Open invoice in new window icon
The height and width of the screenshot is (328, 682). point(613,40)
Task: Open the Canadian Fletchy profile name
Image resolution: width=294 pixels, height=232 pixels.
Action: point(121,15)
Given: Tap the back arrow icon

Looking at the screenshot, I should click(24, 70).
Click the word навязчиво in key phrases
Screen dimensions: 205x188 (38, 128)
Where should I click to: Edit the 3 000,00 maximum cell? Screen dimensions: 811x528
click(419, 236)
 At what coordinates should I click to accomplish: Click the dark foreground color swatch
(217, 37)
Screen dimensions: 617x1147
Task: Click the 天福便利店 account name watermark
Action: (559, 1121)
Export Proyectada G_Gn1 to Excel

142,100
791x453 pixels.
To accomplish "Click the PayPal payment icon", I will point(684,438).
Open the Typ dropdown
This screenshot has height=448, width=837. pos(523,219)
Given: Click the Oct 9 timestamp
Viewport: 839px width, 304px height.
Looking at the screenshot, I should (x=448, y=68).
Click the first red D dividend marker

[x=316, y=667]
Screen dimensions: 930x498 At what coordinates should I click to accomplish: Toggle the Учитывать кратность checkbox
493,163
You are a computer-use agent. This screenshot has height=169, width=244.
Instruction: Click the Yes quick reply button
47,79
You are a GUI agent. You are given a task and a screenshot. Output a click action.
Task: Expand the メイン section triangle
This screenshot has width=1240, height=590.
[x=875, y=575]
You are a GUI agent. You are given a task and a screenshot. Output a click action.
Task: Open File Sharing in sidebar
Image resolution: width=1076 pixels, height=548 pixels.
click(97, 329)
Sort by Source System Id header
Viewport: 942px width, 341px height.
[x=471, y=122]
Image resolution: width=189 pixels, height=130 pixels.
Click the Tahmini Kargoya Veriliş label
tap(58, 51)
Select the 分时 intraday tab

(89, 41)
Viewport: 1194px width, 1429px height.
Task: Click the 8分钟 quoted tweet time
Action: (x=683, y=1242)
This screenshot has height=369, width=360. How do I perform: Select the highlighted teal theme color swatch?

■ **EXERCISE REQUIREMENTS**
All that should be written out is the stretch of lines above between the one holding "Image resolution: width=294" and the one holding "Given: Click the Oct 9 timestamp", inclusive, exactly as given.

■ **THE COMPLETED TASK**
Image resolution: width=294 pixels, height=232 pixels.
Action: point(121,15)
Given: Tap the back arrow icon

Looking at the screenshot, I should click(24, 70).
Click the word навязчиво in key phrases
Screen dimensions: 205x188 (38, 128)
Where should I click to: Edit the 3 000,00 maximum cell? Screen dimensions: 811x528
click(419, 236)
 At what coordinates should I click to accomplish: Click the dark foreground color swatch
(217, 37)
Screen dimensions: 617x1147
Task: Click the 天福便利店 account name watermark
Action: (559, 1121)
Export Proyectada G_Gn1 to Excel

142,100
791x453 pixels.
To accomplish "Click the PayPal payment icon", I will point(684,438).
Open the Typ dropdown
This screenshot has height=448, width=837. pos(523,219)
Given: Click the Oct 9 timestamp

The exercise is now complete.